**What is needed**
Print the listing below again from the line that contains "Where should I click to: Click the 100" onward, keeping every line exact and leaving out the lines before it.

**Task inputs**
- Opening Delimiter -

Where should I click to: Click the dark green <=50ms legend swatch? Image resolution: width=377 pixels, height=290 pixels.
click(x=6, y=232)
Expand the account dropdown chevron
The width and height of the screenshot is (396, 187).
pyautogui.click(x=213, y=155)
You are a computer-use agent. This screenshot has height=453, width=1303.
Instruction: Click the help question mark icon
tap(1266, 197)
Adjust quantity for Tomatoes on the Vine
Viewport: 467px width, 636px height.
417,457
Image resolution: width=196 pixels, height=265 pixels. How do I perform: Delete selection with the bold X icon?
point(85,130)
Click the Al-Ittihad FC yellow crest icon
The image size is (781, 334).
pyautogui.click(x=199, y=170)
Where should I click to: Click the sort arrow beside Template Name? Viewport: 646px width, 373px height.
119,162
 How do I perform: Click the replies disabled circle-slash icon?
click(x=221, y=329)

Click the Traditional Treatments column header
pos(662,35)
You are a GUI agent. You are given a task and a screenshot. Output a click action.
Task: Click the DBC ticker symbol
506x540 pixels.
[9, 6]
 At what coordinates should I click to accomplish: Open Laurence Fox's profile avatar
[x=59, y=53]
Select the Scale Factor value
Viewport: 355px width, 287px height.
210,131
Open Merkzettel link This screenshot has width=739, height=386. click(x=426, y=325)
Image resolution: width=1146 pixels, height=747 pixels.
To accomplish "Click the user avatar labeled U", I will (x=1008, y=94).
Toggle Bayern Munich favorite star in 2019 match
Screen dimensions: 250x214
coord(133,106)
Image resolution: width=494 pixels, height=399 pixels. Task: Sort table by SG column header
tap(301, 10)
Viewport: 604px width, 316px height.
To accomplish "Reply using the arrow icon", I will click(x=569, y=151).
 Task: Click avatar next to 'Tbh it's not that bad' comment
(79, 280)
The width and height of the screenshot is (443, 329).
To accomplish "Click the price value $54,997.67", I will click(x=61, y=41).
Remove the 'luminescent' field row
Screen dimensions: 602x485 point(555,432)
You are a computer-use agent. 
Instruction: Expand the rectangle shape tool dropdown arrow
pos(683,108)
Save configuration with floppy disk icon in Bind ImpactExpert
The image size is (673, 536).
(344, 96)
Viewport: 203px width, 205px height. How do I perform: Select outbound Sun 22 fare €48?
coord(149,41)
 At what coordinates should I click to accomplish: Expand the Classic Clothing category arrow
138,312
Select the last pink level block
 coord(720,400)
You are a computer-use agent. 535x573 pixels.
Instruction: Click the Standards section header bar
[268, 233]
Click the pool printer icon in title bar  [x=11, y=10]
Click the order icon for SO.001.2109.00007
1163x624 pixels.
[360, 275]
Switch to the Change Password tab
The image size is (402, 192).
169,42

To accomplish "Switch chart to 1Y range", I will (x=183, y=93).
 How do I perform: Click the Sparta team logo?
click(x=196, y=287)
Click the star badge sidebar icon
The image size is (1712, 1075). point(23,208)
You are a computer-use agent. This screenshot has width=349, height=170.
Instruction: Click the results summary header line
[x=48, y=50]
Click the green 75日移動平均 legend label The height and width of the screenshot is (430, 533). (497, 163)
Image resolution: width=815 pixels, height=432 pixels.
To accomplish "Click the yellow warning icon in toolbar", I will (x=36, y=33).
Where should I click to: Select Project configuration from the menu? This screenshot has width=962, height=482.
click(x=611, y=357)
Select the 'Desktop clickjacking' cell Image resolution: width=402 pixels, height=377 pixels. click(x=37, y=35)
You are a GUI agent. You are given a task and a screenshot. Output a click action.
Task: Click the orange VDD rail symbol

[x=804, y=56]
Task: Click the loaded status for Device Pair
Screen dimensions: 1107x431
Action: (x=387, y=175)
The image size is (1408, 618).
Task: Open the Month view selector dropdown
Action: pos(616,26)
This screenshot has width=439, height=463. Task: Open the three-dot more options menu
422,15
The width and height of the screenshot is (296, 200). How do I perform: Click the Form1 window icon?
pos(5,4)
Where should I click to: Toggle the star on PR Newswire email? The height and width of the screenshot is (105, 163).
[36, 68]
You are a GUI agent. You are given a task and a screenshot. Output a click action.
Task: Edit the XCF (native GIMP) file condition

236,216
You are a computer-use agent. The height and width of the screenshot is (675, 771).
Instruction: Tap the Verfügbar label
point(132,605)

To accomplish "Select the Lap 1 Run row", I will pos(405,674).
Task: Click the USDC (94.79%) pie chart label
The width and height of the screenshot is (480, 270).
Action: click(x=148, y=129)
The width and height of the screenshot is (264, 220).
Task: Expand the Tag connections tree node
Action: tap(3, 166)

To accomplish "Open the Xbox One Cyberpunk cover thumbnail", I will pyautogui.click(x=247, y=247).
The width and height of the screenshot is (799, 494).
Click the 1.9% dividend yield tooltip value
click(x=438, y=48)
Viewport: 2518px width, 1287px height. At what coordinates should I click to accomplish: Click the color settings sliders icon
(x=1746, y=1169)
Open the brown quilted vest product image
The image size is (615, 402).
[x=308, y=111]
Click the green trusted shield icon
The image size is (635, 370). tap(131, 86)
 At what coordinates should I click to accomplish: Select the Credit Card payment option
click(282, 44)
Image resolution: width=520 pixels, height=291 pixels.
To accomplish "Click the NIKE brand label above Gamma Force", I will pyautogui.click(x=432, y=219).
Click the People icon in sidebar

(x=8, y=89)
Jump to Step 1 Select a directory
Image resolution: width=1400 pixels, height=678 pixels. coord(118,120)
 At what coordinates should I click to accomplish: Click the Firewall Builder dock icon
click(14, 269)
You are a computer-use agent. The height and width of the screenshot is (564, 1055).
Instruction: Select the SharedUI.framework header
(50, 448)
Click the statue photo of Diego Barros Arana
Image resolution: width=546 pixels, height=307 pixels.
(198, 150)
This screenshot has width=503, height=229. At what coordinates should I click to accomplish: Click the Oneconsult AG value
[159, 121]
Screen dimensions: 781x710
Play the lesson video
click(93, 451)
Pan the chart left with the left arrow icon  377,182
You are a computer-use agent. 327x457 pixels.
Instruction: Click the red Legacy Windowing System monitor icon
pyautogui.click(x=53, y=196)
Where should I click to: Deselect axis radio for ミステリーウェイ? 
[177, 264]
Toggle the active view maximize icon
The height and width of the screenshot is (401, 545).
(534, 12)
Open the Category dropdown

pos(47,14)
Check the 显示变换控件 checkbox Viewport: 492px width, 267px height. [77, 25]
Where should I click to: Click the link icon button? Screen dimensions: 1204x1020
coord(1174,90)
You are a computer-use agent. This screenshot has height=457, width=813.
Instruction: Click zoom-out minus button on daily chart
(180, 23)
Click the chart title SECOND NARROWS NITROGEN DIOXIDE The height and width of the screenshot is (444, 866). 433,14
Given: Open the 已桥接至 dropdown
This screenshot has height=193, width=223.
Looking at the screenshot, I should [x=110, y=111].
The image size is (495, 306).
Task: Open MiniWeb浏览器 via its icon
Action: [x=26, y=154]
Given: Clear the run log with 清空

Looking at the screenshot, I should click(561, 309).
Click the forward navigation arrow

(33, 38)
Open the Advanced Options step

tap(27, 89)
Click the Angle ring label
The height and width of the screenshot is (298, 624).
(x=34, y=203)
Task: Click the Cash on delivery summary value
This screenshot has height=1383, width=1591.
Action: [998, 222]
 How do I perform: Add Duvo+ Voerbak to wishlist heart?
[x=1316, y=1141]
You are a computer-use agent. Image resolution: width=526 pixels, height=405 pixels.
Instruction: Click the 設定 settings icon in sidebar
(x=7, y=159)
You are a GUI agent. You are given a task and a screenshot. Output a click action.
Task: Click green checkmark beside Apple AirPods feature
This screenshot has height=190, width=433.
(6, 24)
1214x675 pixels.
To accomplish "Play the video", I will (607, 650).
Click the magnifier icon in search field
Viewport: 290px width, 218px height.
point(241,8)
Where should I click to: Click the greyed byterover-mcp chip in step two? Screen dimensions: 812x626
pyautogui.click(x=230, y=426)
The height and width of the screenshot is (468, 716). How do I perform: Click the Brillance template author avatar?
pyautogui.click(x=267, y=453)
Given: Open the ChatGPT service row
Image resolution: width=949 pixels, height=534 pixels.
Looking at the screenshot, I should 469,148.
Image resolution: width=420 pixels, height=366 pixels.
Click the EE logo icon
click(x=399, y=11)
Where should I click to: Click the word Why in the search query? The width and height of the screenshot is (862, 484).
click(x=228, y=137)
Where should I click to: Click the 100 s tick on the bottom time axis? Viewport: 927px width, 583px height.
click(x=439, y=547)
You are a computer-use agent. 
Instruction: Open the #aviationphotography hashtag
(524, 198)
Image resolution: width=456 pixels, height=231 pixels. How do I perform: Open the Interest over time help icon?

- Closing Delimiter -

**Answer box**
Where should I click to: Click the 100 s tick on the bottom time axis? Viewport: 927px width, 583px height.
click(x=439, y=547)
You are a computer-use agent. 
Instruction: Open the #aviationphotography hashtag
(524, 198)
Image resolution: width=456 pixels, height=231 pixels. How do I perform: Open the Interest over time help icon?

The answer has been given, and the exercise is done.